Hevea brasiliensis or rubber tree are native and exclusive from the Amazon Rainforest. The natives called these trees 'caucho'– meaning 'crying tree', they used the rubber to make their clothes impermeable, make rubber balls for a game or to make shoes.
The Brazilian rubber has high competition in the other side of the planet, where Asian rubber trees plantations are easier to harvest (the trees are planted in lines, the rubber trees in Amazon grow wildly), making them cheaper.
Rubber extraction gives economical value to the trees alive, the communities inside the forest benefit directly from them making them protectors of the land preventing deforestation.

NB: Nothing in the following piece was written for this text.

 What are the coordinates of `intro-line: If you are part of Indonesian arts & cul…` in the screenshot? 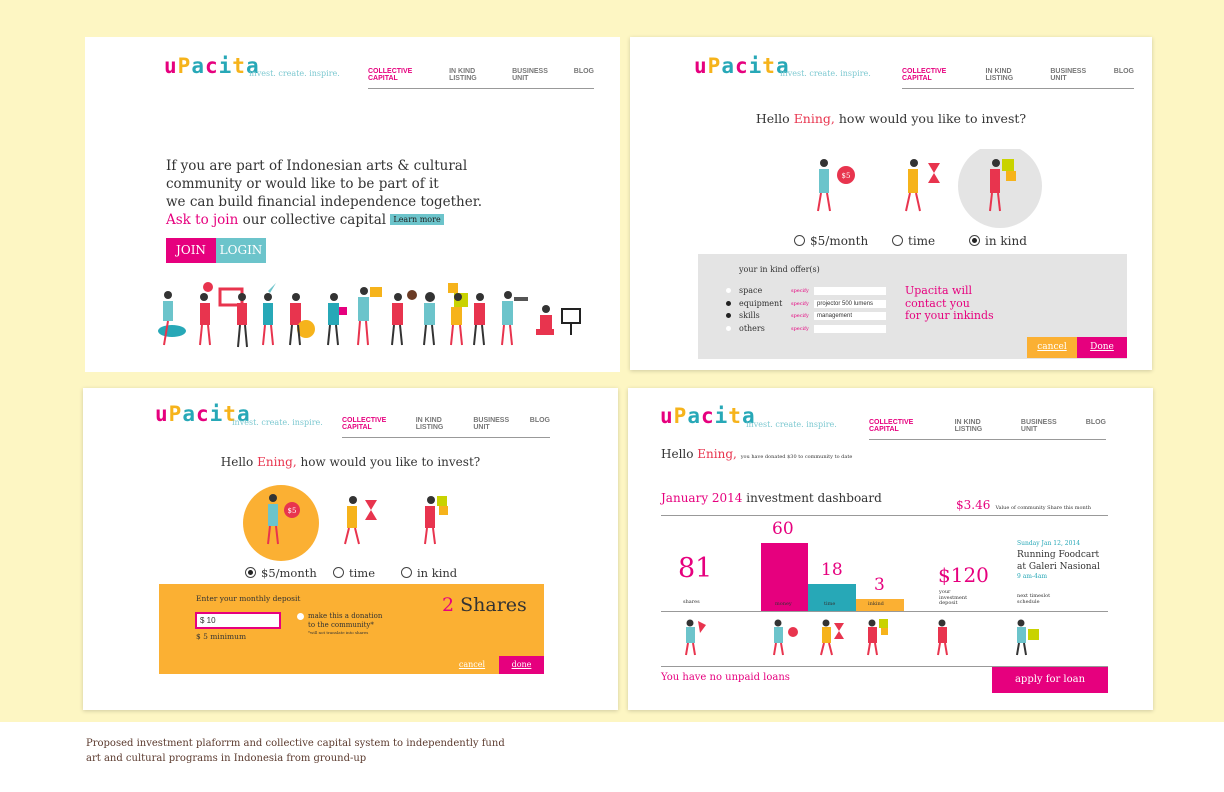 It's located at (317, 166).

The Amazonian shoes are made of 100% natural rubber, extracted from wild rubber trees in the Amazon rainforest. The shoes production process is quite innovative, due to the technical development achieved by Tecbor process developed by the chemistry laboratory Lateq of University of Brasília. The Tecbor technology was developed as an alternative to improve in many ways the rubber processing conditions, by using simple techniques and materials, everything free of harsh chemicals.

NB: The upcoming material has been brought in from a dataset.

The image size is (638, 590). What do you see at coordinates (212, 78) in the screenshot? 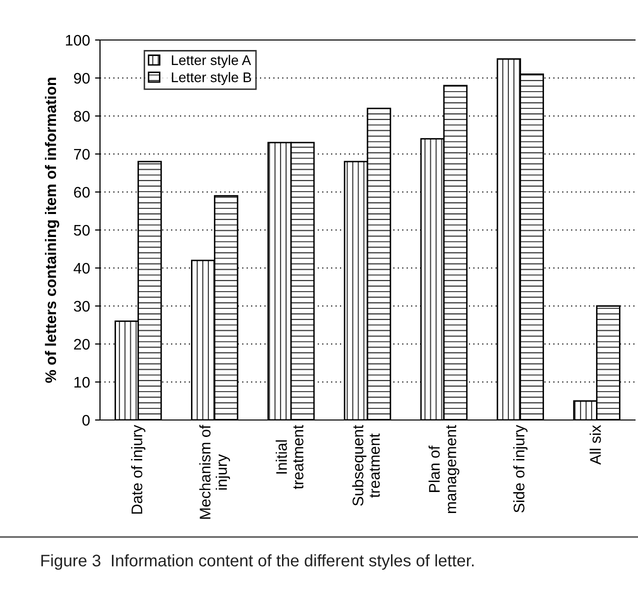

With this technology the rubber tappers produce a low cost and higher quality processed rubber, eliminating the use of electricity and reducing the excessive consumption of water. The result are the FDL ‘Folha de Defumação Líquida’ (liquid smoked sheet) a high quality and great resistance product intended for industries - and the FSA - ‘Folha Semi Artefacto’ (semi artefact sheet) used in the creation of decorative and functional goods, like the Amazonian Shoes. These 2 types of rubber are high quality Amazonian products with a selling price that can be seven times higher than the ones made with the former way of processing latex.
The increase of income provides better conditions for the rubber tapper communities to remain in the forest, who otherwise would have to migrate to the periphery of cities in search of better living conditions. One of the beneficial consequences of this human settlement is the preservation of the forest, the local resources and the culture. The families, especially the women, are integrated in the latex processing, allowing the rubber tapper to have time for other extractive activities, yielding more value to the family.